L’Immaculée Conception par Pierre Paul Rubens au musée du Prado.

Chers frères et sœurs !

Le mystère de l’Immaculée Conception de Marie, qu’aujourd’hui nous célébrons solennellement, nous rappelle deux vérités fondamentales de notre foi : le péché originel tout d’abord, et ensuite la victoire sur lui de la grâce du Christ, victoire qui resplendit de manière sublime en Marie, la Très sainte, la « Tota pulchra », la toute Pure.

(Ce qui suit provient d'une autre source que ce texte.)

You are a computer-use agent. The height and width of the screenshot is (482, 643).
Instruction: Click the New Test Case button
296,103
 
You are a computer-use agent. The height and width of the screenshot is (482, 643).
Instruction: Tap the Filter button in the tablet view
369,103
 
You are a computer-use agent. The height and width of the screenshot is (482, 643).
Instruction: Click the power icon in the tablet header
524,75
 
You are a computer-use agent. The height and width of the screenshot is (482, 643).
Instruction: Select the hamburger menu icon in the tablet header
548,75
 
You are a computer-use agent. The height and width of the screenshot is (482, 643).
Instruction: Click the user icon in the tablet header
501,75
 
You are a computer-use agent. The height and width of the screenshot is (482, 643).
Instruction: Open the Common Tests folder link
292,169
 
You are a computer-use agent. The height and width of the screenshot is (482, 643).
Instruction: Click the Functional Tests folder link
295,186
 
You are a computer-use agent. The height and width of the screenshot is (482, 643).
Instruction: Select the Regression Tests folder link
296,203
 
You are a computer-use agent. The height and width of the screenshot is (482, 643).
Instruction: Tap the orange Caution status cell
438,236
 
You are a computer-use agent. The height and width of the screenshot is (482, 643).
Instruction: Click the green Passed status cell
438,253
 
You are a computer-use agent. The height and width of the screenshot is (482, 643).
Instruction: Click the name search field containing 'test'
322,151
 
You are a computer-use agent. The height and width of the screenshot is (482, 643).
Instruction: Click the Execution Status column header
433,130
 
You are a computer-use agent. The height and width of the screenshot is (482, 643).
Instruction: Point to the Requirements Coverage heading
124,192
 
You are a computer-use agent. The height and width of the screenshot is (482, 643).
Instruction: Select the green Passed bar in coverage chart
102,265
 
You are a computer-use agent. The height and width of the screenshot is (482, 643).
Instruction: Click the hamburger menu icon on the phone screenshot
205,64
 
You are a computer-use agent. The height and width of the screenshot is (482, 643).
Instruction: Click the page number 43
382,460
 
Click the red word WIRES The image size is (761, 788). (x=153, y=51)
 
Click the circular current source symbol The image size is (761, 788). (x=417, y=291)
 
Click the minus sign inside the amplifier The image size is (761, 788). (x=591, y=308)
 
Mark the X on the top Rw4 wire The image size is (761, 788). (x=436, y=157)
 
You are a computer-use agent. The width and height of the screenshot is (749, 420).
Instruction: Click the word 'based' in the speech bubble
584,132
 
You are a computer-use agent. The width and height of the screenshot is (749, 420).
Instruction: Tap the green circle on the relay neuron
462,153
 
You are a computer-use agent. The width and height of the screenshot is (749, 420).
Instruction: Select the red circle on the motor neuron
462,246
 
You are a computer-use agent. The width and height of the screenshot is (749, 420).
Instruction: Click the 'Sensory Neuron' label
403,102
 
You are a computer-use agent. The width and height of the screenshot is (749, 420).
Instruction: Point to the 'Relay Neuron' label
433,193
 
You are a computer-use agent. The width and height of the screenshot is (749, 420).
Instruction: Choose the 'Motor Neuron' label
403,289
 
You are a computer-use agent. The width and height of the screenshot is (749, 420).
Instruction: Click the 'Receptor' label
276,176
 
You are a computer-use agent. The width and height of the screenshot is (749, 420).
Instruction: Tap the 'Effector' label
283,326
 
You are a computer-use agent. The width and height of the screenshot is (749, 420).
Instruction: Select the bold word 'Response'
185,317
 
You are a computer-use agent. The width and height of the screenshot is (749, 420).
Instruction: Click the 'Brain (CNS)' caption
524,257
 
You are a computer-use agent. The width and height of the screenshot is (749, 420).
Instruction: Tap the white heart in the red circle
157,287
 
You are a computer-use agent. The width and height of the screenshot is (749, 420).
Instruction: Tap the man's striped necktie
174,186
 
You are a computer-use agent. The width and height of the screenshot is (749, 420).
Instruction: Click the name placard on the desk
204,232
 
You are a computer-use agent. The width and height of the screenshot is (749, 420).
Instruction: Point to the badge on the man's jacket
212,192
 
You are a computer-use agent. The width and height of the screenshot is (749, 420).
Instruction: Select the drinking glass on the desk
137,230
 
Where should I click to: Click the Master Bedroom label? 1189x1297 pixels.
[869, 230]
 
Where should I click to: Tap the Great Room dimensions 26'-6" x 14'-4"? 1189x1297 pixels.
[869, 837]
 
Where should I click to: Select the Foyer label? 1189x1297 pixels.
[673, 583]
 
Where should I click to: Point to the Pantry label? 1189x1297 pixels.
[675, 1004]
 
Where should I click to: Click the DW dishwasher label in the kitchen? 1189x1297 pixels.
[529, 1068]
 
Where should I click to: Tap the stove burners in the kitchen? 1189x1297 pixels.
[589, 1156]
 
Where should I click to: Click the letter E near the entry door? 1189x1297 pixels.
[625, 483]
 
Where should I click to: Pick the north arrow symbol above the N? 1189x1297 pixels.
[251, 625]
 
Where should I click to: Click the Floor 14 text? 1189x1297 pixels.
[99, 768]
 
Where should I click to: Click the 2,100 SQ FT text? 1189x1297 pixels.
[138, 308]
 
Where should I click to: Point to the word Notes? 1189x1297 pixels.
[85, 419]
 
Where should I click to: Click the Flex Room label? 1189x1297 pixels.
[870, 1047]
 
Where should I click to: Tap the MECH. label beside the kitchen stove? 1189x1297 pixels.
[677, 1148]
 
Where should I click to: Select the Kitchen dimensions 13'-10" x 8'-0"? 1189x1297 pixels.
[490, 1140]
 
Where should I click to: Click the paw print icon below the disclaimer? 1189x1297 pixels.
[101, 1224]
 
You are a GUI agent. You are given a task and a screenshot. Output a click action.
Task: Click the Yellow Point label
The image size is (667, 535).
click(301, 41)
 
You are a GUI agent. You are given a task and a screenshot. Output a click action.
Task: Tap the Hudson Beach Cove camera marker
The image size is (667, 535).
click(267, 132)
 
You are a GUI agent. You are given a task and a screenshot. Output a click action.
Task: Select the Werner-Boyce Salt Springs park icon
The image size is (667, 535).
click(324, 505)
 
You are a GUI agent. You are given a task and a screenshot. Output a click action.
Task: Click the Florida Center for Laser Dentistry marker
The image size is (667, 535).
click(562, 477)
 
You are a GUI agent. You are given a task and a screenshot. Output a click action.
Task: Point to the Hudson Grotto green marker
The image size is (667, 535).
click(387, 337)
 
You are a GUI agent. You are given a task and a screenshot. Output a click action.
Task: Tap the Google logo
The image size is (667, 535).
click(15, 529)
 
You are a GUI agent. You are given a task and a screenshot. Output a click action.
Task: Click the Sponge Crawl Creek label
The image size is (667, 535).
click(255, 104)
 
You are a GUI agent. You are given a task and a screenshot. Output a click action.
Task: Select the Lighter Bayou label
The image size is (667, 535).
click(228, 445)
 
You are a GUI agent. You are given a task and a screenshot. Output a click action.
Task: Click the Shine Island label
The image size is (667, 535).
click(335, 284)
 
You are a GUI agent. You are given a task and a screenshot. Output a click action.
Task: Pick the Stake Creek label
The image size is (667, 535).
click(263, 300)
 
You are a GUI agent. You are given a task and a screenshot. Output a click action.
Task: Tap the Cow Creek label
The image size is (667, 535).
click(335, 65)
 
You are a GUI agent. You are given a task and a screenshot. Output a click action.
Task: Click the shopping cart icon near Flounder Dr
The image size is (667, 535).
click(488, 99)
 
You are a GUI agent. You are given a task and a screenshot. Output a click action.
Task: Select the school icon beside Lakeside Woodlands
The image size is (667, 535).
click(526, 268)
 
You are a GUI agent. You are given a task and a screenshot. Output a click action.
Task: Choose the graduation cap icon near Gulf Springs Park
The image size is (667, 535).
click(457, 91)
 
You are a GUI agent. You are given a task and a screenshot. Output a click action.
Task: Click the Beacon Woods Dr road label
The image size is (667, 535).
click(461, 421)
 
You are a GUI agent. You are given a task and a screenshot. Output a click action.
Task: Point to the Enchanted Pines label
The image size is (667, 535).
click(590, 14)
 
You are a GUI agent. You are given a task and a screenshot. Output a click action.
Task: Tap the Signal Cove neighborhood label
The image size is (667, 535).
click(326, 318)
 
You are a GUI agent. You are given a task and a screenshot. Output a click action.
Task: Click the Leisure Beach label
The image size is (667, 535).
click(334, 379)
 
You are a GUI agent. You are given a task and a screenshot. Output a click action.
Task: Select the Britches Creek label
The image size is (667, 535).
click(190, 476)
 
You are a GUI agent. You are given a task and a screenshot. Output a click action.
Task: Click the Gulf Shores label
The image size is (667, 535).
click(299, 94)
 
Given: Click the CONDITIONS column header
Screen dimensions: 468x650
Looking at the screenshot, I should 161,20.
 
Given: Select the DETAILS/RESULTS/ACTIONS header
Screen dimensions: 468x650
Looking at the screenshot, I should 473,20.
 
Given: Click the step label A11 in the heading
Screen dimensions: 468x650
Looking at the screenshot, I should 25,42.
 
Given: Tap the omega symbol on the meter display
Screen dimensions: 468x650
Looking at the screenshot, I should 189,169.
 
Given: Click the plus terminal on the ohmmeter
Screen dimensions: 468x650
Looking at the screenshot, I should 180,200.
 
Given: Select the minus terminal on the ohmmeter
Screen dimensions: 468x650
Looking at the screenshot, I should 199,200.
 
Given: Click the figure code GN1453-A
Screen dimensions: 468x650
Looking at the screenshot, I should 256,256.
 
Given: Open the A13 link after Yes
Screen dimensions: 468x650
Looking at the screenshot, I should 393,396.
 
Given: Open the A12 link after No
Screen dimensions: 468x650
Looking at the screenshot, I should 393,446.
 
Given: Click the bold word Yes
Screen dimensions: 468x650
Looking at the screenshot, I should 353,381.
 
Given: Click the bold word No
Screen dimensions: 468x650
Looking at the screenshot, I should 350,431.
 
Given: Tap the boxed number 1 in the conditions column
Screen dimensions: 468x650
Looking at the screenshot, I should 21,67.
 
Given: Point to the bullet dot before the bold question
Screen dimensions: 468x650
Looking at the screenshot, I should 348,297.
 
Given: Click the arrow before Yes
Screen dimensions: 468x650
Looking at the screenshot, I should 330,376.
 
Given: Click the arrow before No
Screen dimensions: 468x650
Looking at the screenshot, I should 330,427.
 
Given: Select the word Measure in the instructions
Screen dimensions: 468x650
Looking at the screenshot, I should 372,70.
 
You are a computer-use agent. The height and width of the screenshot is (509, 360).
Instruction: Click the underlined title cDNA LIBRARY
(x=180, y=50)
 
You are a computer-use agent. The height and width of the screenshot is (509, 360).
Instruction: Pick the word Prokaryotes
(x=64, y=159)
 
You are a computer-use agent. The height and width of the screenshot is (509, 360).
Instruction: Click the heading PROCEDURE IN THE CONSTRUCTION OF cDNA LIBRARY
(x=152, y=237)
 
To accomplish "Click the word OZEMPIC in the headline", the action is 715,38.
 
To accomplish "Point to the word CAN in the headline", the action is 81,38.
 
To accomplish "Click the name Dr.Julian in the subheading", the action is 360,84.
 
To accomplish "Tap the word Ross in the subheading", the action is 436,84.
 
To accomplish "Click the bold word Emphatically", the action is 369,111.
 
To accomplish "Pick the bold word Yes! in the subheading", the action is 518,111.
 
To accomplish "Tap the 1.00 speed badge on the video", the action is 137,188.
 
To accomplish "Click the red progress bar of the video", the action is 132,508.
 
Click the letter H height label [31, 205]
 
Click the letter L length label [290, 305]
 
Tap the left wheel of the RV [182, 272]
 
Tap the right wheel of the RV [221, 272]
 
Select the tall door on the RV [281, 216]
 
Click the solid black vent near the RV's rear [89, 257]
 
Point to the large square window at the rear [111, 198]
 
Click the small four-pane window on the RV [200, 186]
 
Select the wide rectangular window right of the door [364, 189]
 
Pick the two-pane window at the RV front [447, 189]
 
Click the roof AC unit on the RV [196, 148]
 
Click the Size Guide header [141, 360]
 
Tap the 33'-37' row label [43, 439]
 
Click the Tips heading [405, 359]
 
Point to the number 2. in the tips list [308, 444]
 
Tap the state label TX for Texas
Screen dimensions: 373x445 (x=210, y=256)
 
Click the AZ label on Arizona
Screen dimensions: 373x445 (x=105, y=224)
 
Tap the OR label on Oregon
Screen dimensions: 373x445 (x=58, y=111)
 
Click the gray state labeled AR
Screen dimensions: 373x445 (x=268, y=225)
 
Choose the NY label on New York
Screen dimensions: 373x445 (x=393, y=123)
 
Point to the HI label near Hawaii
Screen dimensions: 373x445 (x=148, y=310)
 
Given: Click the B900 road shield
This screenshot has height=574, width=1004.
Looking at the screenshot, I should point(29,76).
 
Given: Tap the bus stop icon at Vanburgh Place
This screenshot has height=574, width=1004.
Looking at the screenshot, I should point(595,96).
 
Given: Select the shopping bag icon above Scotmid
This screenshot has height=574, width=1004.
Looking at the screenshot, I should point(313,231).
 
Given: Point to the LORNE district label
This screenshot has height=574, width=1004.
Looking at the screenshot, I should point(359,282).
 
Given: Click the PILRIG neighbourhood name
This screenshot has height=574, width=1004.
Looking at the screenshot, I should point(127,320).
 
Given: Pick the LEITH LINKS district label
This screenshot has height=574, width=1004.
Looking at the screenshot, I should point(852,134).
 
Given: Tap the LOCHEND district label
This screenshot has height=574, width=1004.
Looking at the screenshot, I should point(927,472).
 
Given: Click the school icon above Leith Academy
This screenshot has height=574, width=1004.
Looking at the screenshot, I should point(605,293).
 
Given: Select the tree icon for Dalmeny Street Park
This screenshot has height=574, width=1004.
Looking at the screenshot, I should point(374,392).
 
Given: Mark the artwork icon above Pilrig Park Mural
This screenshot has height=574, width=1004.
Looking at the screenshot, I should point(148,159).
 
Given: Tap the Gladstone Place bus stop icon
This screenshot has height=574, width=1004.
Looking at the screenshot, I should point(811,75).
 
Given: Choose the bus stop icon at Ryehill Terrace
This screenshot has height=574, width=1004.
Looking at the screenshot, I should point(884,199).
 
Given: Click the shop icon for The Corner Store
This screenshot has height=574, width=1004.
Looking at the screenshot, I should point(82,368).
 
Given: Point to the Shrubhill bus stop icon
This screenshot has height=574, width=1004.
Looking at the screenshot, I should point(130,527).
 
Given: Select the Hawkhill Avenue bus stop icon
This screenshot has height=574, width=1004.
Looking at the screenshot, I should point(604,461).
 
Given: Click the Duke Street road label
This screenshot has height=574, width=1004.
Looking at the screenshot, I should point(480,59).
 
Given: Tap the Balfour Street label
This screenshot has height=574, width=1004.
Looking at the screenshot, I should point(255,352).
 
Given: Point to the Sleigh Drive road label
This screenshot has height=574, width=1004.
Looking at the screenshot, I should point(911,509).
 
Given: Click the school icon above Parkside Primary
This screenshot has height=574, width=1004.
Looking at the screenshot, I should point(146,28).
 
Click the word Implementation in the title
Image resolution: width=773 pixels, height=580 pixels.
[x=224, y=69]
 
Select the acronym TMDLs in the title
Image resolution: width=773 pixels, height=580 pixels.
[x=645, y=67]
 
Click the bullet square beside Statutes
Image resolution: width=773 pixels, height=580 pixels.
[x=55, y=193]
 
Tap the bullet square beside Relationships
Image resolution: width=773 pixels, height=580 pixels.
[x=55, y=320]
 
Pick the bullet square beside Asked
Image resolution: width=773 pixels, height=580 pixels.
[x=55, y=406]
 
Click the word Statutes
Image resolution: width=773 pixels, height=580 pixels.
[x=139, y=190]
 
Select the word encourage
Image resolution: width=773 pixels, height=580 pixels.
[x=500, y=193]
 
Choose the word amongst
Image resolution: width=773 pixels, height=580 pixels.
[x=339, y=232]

– Le péché originel : L’existence de ce que l’Église appelle « péché originel » est malheureusement d’une évidence écrasante, si seulement nous regardons autour de nous et avant tout en nous-même. L’expérience du mal est en effet si substantielle, qu’elle s’impose d’elle-même et qu’elle suscite en nous la question : d’où provient-il ? L’interrogation est encore plus profonde particulièrement pour un croyant : si Dieu, qui est Bonté absolue, a tout créé, d’où vient le mal ? Les premières pages de la Bible (Gn 1-3) répondent justement à cette question fondamentale, qui interpelle chaque génération humaine, avec le récit de la création et de la chute de nos premiers parents : Dieu a tout créé pour l’existence, il a créé en particulier l’être humain à son image ; il n’a pas créé la mort, mais elle est entrée dans le monde à cause de la jalousie du démon, le diable, le diviseur (Sap 1.13-14 ; 2.23-24), qui s’est rebellé contre Dieu, et a attiré  les hommes dans son piège, en les conduisant à la rébellion. C’est le drame de la liberté, que Dieu accepte jusqu’au bout par Amour, en promettant qu’il y aura un enfant d’une femme qui écrasera la tête du vieux serpent.
– la victoire du Christ : Dès le début, et tout au long de l’histoire sainte, Yahvé Dieu entrevit la Femme prédestinée à devenir mère du Rédempteur, mère de celui qui s’est humilié jusqu’à l’extrême pour nous reconduire à notre dignité originelle. Cette Femme, aux yeux de Dieu, a toujours un visage, celui de l’humble jeune fille de Nazareth, Marie et un nom étonnant : « pleine de grâce » (Lc 1.28), comme l’appela l’Ange en la visitant à Nazareth. Aujourd’hui, et depuis le début de la chrétienté, de nombreux pèlerins se rendent dans l’humble maison de Marie à Nazareth et j’aime m’y rendre en pensée, avec vous, pour entendre, avec elle, le message de l’ange la saluant avec l’infinie délicatesse divine : « Je te salue, Marie, pleine de grâce ». Pleine de grâce ? Marie n’est pas la plénitude de la grâce, mais l’humble réceptacle de cette plénitude de grâce qu’est le Christ lui-même. Elle est la nouvelle Ève, épouse du nouvel Adam, destinée à être mère de tous les rachetés. C’est ainsi qu’écrivait Saint André de Crète : « La Theotókos Marie, refuge commun de tous les chrétiens, a été la première à être libérée de la chute de nos ancêtres » (Homélie IV sur la Nativité). C’est bien ce qu’affirme l’oraison d’aujourd’hui : Dieu « a préparé une demeure digne pour son Fils et, en prévision de sa mort, l’a préservé de toute tache du péché ». Le 8 décembre 1854, il y a 160ans, le Bienheureux Pape Pie IX, après avoir consulté les pères de l’Eglise, en a proclamé le dogme de foi, alors que la piété populaire et le « sensus fidei » la célébraient depuis l’aube de l’Eglise.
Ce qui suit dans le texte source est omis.